Si è ucciso sparandosi un colpo con la pistola d’ordinanza, l’agente U.P. di 56 anni. L’uomo era assistente capo coordinatore del Corpo di Polizia Penitenziaria. Già da diversi anni in servizio presso il carcere di Turi (Bari), pare che l’agente fosse costantemente vittima di umiliazioni da parte dei suoi colleghi. I suoi amici hanno raccontato agli inquirenti che “in quasi 15 anni di umiliazioni subite, ha sempre rifiutato l’etichetta di omosessuale, ma era questo l’argomento principale con il quale alcuni suoi colleghi lo tormentavano”.

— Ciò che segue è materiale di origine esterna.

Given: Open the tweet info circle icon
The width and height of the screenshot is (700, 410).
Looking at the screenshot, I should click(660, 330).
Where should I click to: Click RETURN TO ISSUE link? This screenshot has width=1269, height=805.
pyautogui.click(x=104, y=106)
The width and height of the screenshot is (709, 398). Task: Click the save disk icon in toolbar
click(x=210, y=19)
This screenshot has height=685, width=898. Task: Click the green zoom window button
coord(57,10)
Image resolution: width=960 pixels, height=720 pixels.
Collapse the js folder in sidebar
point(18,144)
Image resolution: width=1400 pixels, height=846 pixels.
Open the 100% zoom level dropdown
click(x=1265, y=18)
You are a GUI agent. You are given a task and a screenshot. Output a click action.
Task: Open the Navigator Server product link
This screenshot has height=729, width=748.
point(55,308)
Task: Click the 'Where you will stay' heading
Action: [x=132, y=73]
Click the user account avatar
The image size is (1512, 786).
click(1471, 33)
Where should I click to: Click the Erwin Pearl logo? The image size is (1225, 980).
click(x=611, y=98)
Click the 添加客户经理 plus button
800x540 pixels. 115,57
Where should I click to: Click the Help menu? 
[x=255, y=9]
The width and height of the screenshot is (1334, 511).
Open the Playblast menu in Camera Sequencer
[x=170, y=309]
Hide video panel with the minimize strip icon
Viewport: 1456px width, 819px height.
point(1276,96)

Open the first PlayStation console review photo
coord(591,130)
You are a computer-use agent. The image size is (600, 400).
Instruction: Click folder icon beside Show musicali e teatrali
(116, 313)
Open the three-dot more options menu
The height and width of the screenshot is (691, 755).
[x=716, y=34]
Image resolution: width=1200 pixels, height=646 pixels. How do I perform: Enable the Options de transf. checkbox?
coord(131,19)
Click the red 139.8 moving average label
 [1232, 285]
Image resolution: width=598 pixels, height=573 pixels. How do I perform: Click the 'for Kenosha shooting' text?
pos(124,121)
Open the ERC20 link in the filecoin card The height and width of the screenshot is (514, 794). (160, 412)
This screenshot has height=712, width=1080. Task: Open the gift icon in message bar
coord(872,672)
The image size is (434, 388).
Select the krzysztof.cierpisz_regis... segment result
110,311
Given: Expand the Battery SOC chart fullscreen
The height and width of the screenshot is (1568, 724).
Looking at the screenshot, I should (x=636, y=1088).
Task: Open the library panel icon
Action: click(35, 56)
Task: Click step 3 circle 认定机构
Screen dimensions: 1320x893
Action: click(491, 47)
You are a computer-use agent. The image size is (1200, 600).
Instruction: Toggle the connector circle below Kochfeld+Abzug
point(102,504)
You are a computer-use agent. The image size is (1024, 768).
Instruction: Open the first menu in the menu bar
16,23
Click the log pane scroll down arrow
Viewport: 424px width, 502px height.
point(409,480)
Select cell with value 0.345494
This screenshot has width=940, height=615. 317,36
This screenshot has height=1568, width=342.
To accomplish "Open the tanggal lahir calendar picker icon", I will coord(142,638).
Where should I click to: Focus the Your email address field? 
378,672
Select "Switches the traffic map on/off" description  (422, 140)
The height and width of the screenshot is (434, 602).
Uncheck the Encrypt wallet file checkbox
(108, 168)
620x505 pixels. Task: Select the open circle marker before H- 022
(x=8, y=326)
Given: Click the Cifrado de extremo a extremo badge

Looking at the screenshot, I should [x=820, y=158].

Intervistato dalla Gazzetta del Mezzogiorno, l’avvocato Antonio La Scala, presidente e fondatore dell’associazione “Gens Nova” della quale l’agente era membro, ha spiegato che soltanto due giorni fa aveva raccolto lo sfogo del 56enne, dal carattere timido, gentile e anche un po’ ansioso. “Non ce la faceva più. Mi ripeteva che i colleghi lo prendevano in giro, non gli credevano, dicevano che non stava bene con il cervello, che era malato immaginario, lo dileggiavano perché non si era mai sposato”, ha raccontato La Scala. E ancora: “Diceva di sentirsi perseguitato, di essere insultato perché aveva sempre vissuto con i genitori e non aveva una fidanzata“. Nelle lettere scritte dall’agente U.P. tra il 2005 e il 2006, quando era ancora in servizio a Verona, queste erano le umiliazioni subite dai precedenti colleghi. Nel 2008 è stato trasferito a Bari, e sebbene l’agente non abbia più affidato a carta e penna le sue angosce, la situazione continuava a rimanere sempre la stessa.

Sono stato il suo unico amico vero negli ultimi vent’anni“, prosegue La Scala, mentre racconta di aver ascoltato per anni le confidenze del poliziotto sulle “continue vessazioni: un vero e proprio caso di mobbing a sfondo sessuale“. Il legale sarà anche per questo indicato come principale testimone della drammatica vicenda, che ha ancora diversi punti lasciati in ombra. Tra questi, vi è la modalità con cui U.P. è riuscito a reperire l’arma. Nel giorno in cui ha deciso di farla finita, infatti, l’agente era in periodo di aspettativa: a tal proposito, la madre dell’agente e l’avvocato Antonio Portincasa si domandano come sia stato possibile per il 56enne procurarsi la pistola d’ordinanza, “che viene sistematicamente lasciata in armeria, nel carcere, al termine dell’orario di lavoro”.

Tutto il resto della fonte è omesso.